┌────────
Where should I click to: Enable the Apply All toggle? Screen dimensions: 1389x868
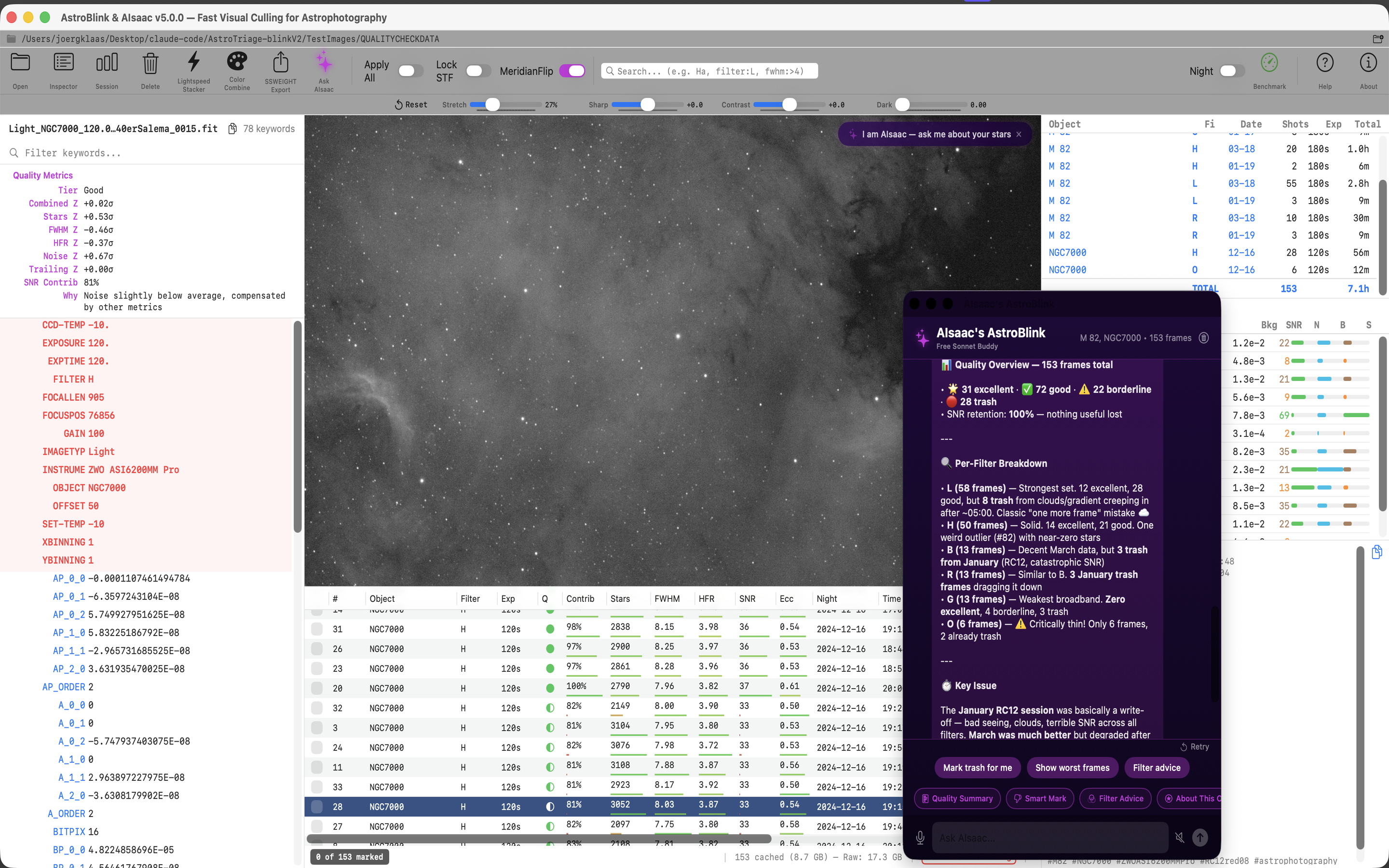409,70
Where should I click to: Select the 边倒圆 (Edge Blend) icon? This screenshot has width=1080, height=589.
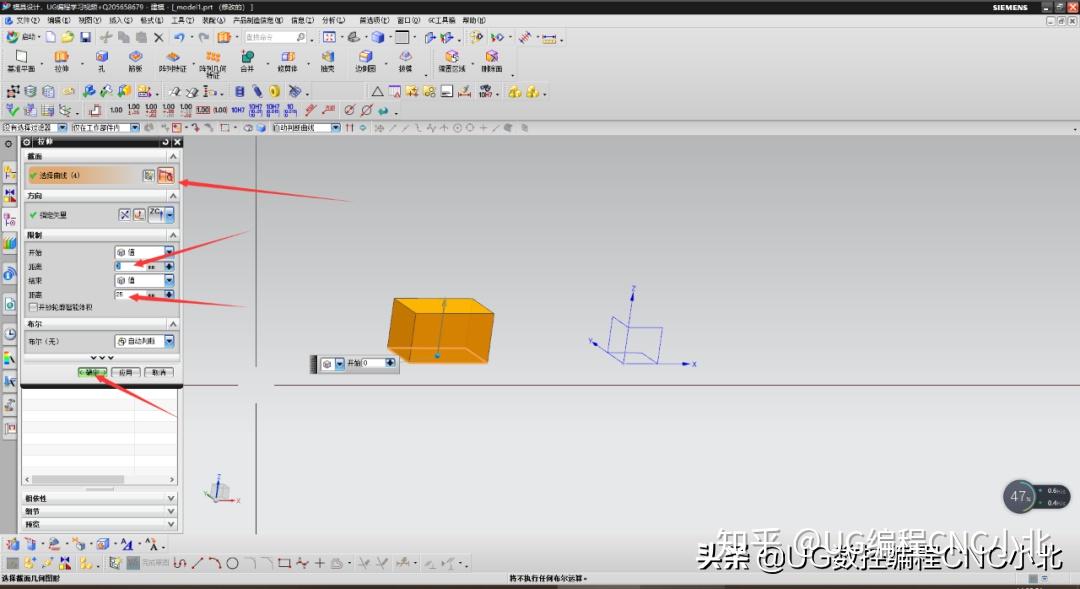(x=365, y=55)
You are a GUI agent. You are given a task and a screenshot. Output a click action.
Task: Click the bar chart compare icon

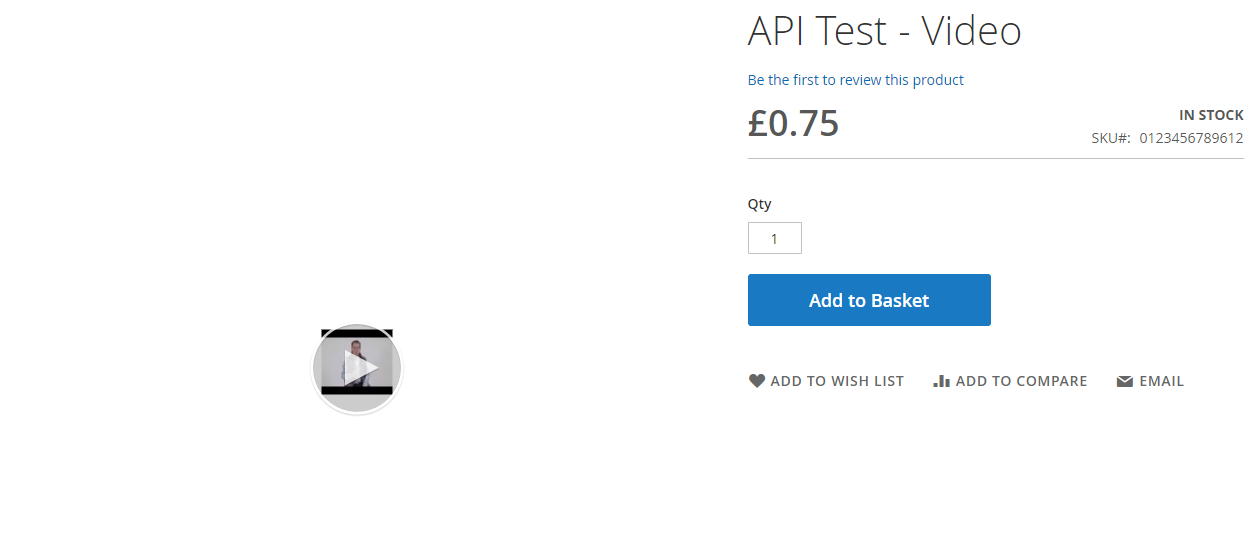941,381
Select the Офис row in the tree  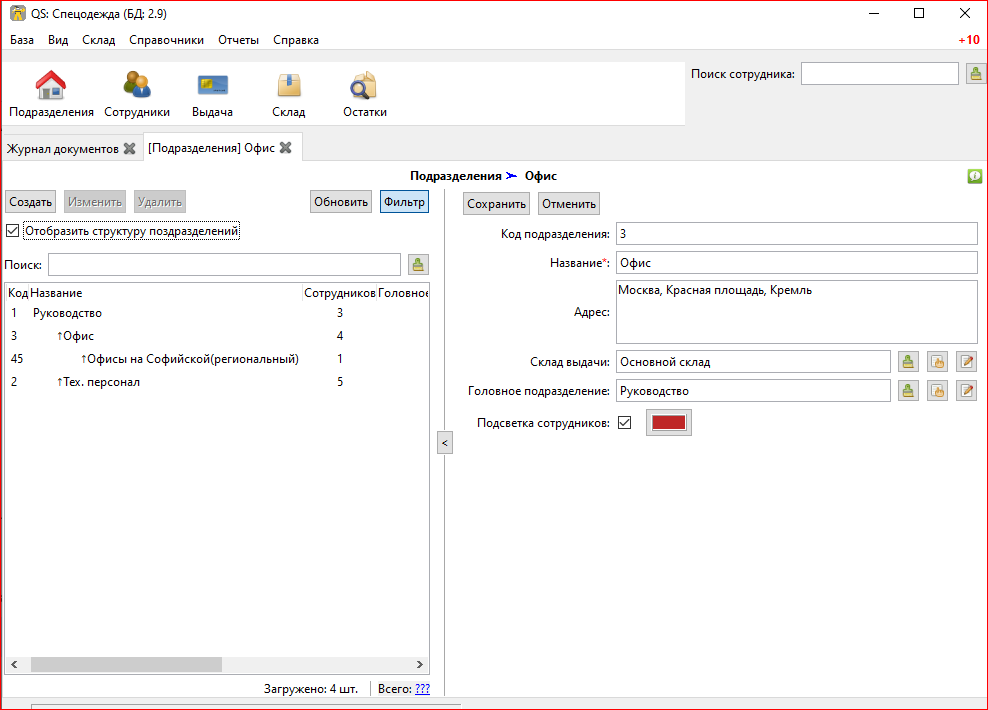78,336

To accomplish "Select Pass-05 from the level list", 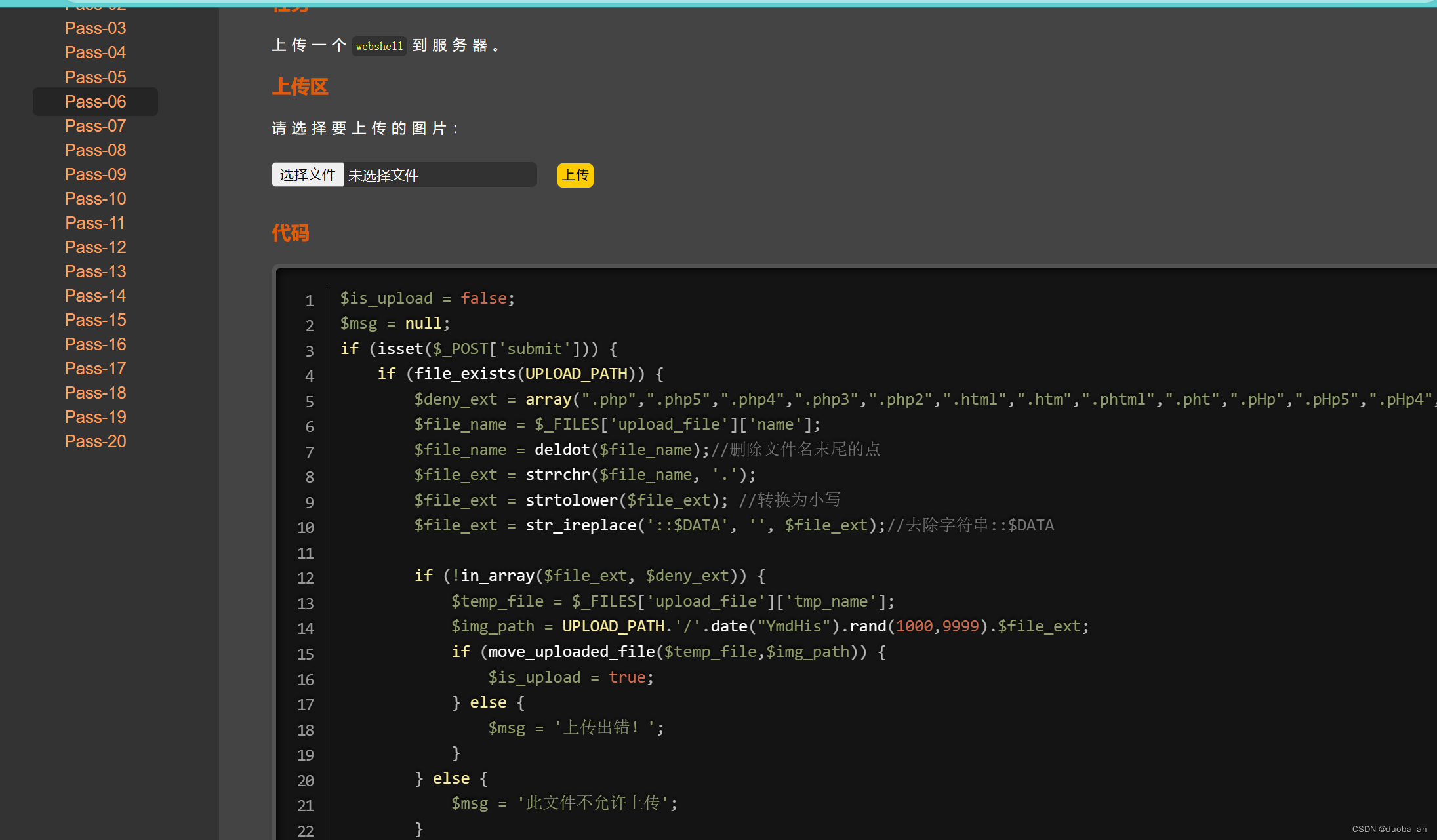I will 95,77.
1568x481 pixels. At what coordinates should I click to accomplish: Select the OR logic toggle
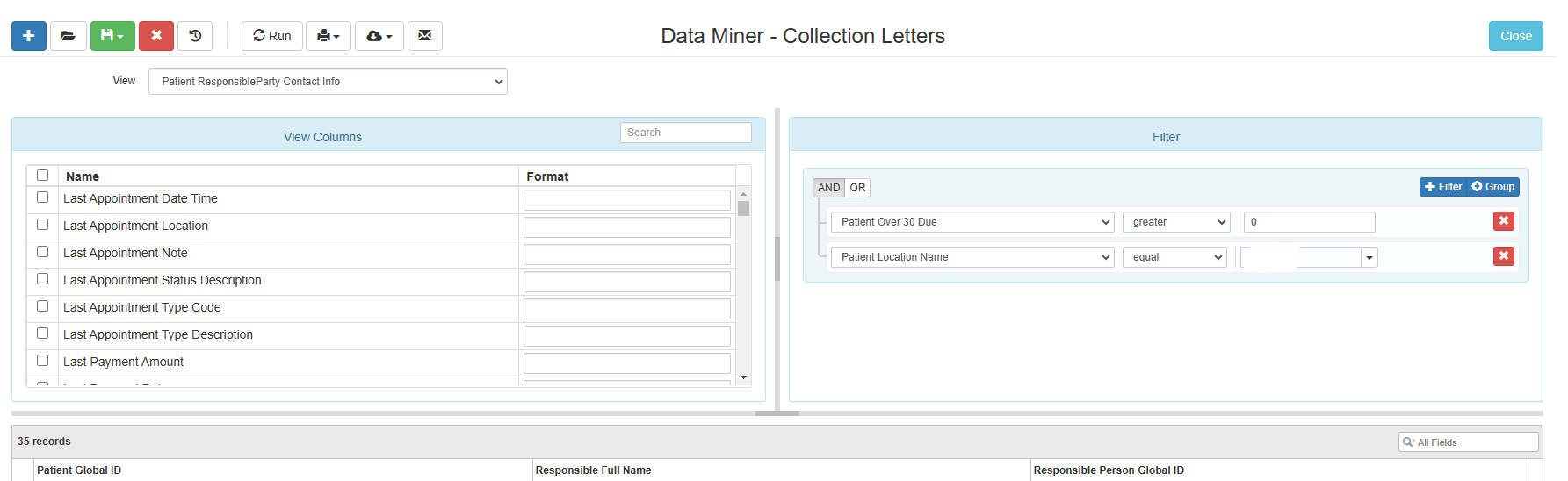[x=857, y=188]
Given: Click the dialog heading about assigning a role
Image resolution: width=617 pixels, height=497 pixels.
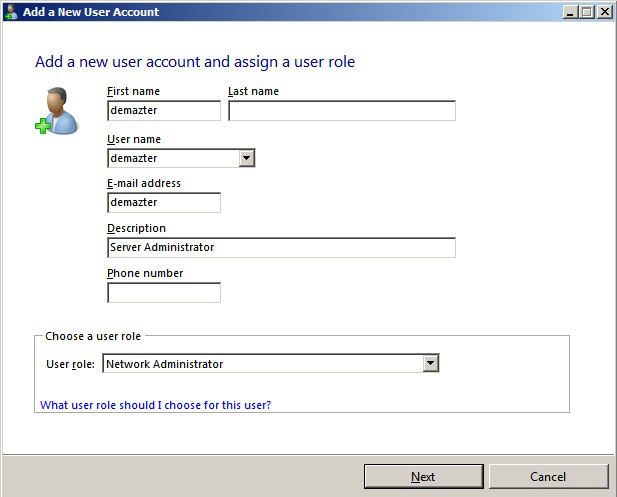Looking at the screenshot, I should (195, 62).
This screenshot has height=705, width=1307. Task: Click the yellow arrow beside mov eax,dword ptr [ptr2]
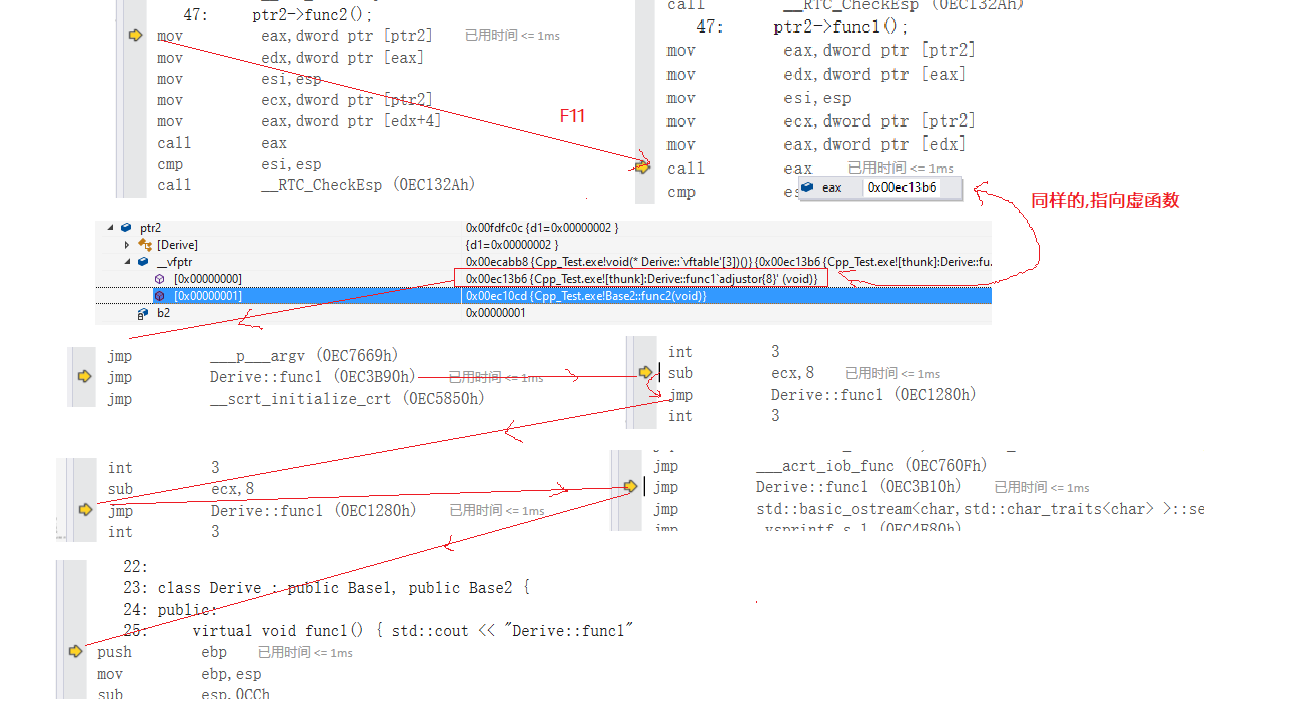pos(136,36)
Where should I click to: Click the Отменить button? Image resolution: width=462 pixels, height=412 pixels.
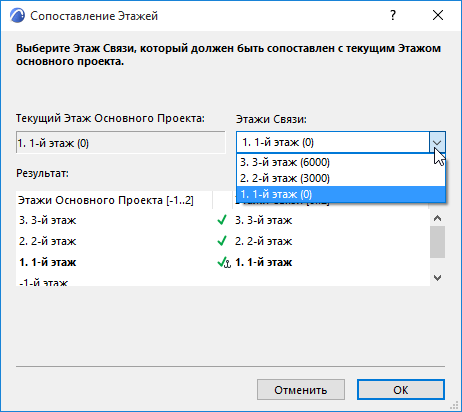(x=301, y=390)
└────────
*Instructions for the task*. Substitute "Where do I click to" for "Where should I click to" in the items from the first line up to and including the line with "(x=365, y=55)", and change nothing else. Leave the pictures out of the answer.

*Problem solution*.
Where do I click to: Enable the Apply All toggle? Screen dimensions: 1389x868
409,70
Where do I click to: Select the 边倒圆 (Edge Blend) icon? This screenshot has width=1080, height=589.
(x=365, y=55)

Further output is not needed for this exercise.